The story of the girl was empathetic, and it would be cold if I had left her without a helping hand. Having observed that she did not want her guardian or school authority to know what she was going through, I had to see if she had a teacher whom she confides in, and when she said yes, I linked her up to the teacher as a mediator. I ensured that her health care status improved by providing her with comprehensive sexual education, including her choice and right to family planning services. This approach is expected of healthcare professionals in caring for Orphans, Vulnerable Children and Young People. Health promotion, disease prevention, and provision of family planning services irrespective of the client’s age and status quo are important pieces of service provision. Moreso, the provision of family planning services for OVCYP by trained family planning providers should not be hospital-based only. It should be extended to orphanages and identified hotspots where these OVCYPs live, through regular visits by trained healthcare providers. This visitation to the orphanages will allow room for early comprehensive sexual education, while also providing family planning services to prevent unwanted pregnancies and sexually transmitted infections.

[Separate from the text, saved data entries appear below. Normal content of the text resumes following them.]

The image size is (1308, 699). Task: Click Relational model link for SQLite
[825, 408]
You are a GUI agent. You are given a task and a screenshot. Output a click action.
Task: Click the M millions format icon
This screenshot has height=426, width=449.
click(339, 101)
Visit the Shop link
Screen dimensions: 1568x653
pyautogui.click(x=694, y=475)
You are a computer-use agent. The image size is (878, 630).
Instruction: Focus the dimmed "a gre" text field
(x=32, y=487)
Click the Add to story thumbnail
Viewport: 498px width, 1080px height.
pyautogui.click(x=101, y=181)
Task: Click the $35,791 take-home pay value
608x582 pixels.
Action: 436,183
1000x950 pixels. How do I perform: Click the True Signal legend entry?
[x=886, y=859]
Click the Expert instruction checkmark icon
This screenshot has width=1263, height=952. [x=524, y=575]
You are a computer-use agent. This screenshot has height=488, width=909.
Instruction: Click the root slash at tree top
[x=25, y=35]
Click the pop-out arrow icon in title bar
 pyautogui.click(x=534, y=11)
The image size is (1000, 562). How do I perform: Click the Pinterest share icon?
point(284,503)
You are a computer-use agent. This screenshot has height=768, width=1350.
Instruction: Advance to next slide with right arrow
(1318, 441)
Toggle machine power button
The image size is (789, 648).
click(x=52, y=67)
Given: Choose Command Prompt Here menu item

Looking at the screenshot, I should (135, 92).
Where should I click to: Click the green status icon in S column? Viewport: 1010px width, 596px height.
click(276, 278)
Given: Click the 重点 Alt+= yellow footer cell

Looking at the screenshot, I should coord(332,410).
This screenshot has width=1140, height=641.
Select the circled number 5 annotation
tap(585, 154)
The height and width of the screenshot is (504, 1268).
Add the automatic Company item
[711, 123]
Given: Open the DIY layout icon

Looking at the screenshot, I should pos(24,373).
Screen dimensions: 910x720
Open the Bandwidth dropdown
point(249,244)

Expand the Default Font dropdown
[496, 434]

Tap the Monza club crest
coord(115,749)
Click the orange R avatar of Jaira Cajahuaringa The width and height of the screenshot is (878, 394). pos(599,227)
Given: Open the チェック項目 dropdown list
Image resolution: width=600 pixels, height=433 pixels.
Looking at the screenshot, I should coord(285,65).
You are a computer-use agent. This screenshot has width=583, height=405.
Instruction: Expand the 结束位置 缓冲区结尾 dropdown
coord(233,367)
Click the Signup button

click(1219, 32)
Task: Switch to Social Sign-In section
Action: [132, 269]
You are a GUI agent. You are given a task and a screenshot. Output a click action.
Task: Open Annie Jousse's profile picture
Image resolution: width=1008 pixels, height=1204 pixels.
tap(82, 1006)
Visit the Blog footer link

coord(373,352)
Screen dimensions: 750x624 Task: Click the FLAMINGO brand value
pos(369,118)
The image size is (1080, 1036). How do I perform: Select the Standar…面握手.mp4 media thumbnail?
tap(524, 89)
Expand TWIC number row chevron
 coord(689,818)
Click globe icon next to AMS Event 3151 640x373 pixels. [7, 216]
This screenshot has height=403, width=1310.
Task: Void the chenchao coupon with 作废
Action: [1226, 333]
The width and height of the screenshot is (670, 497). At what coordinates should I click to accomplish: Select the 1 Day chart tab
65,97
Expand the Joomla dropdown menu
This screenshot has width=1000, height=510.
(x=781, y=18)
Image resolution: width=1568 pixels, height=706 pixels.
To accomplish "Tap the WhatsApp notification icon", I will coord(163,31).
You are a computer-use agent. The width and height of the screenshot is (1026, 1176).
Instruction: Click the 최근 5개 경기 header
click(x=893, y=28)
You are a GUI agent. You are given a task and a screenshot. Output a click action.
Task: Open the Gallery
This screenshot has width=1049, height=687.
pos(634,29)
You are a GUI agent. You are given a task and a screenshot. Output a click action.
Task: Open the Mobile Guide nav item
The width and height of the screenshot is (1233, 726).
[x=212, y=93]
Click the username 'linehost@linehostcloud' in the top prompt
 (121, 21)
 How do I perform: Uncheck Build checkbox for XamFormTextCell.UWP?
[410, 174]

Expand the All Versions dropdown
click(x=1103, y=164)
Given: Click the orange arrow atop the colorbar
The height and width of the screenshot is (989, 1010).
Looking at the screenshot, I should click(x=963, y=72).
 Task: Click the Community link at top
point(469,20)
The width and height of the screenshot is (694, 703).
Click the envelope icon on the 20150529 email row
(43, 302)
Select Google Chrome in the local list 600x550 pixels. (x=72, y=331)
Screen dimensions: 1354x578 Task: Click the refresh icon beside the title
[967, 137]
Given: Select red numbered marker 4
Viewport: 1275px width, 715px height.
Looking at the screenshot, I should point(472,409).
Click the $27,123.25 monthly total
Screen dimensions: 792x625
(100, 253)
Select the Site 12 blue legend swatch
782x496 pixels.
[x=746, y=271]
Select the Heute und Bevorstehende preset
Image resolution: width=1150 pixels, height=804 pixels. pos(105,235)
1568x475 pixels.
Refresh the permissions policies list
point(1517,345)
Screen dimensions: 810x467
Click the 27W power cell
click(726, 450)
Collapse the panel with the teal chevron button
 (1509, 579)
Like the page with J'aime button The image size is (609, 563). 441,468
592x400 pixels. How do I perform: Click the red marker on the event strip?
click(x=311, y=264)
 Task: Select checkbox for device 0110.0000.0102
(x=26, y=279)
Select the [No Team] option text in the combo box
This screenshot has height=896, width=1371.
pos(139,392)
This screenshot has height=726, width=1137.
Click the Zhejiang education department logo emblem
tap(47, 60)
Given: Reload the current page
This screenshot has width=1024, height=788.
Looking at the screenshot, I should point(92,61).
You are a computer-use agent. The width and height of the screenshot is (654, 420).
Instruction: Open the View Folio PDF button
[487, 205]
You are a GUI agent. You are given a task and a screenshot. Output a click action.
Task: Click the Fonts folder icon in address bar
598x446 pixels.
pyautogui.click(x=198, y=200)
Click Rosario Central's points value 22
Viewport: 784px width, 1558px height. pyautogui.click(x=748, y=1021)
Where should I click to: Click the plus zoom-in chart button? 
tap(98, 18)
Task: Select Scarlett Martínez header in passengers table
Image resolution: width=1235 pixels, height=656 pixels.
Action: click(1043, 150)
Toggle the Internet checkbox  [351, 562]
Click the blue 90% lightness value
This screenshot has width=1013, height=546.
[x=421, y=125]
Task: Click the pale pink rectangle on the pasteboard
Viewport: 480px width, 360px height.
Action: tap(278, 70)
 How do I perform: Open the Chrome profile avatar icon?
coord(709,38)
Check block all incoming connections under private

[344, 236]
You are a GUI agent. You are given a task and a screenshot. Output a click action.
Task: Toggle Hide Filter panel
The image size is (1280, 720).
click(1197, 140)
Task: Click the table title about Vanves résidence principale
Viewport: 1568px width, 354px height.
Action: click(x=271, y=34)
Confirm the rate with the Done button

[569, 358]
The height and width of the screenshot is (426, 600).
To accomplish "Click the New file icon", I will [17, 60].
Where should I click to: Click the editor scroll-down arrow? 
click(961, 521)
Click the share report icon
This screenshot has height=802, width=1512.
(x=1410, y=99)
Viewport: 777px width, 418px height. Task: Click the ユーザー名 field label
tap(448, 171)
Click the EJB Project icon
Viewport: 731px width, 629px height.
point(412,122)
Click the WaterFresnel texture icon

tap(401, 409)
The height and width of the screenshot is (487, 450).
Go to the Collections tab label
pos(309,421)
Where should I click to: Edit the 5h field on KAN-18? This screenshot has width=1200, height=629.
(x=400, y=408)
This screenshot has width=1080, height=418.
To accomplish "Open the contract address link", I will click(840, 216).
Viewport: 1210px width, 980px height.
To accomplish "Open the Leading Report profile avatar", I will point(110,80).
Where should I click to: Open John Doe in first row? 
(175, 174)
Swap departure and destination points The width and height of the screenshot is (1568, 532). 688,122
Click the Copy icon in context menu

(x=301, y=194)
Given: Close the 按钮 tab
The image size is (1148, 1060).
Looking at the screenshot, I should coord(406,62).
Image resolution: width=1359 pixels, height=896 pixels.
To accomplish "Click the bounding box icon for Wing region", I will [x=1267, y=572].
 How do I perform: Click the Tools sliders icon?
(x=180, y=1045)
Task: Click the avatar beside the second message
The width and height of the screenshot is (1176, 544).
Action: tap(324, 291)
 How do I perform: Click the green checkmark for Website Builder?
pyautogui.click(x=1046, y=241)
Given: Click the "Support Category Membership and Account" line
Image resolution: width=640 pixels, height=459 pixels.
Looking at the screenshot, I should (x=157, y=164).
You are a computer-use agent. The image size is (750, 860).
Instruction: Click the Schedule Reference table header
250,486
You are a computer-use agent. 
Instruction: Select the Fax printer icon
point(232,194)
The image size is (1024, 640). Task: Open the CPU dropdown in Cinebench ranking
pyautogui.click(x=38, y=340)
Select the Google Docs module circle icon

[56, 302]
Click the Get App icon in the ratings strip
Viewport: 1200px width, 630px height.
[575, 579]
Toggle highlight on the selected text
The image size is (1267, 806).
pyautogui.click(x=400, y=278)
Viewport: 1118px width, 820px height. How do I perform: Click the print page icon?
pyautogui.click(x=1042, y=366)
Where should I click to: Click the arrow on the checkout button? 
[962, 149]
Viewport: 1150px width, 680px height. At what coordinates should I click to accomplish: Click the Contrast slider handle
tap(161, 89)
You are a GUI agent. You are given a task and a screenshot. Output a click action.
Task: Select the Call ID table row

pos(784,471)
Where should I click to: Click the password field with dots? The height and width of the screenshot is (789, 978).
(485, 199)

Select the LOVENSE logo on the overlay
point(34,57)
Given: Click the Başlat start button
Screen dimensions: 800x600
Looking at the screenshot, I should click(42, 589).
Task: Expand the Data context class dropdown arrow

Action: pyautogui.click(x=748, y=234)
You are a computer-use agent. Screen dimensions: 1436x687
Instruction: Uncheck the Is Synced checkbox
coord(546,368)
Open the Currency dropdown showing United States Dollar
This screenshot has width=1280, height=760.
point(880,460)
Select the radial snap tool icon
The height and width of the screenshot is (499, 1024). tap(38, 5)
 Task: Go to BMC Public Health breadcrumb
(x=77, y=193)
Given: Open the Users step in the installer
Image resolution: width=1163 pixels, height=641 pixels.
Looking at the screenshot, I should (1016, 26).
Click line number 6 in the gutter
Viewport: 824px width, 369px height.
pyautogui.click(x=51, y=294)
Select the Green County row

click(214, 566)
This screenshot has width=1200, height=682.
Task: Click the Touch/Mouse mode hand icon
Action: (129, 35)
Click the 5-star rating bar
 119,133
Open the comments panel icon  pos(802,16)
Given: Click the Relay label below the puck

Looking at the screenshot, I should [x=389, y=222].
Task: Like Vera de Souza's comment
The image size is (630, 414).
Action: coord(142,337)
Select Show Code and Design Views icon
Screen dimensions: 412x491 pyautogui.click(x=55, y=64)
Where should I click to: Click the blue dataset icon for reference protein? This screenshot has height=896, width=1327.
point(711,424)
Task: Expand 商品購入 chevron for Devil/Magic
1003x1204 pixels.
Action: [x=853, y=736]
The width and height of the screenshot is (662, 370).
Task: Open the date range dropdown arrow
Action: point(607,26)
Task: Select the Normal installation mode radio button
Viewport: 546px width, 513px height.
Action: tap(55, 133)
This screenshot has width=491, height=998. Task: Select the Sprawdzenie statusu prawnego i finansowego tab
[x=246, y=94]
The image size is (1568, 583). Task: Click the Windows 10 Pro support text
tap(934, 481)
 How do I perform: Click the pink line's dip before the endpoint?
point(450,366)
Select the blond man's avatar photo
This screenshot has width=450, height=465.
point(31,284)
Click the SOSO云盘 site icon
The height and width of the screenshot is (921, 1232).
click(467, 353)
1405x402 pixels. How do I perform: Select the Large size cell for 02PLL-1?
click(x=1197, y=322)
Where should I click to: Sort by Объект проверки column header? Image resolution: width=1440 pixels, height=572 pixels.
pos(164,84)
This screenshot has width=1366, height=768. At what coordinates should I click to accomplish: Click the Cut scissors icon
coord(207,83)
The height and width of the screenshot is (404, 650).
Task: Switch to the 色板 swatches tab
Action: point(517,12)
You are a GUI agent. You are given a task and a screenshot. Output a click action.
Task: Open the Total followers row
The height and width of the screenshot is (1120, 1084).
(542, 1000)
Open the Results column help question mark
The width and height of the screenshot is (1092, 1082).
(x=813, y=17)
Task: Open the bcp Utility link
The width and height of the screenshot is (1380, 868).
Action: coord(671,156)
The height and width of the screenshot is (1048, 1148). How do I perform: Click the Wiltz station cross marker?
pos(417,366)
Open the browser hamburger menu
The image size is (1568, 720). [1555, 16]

Non-governmental organizations are not left out of this intervention. The thorough development of programs that can address OVCYP with more genuine interest in their sexual and reproductive health and rights, especially family planning, is a step in the right direction. NGOs must implement projects that will address empowerment in choice and meaningful engagement with OVCYPs by implementing remote delivery of health care services. Providing all round family planning services to OVCYPs cushion the effects of health epidemics and health-related challenges encountered by the larger population.
The Government should be a driving force behind training healthcare professionals. The deployment of government-funded healthcare professionals to OVCYP hotspots would be a great innovation, especially in LMICs. These healthcare professionals should also be provided with adequate commodities for modern family planning services, and trained on the best practices to deliver healthcare services to OVCYPs without discrimination or biases.
Bridging the gap in the availability of family planning and sexual health services for OVCYP will not only reduce sexually transmitted infections and unwanted pregnancies, but it will also improve their sexual and reproductive health, and bring about increased economic productivity.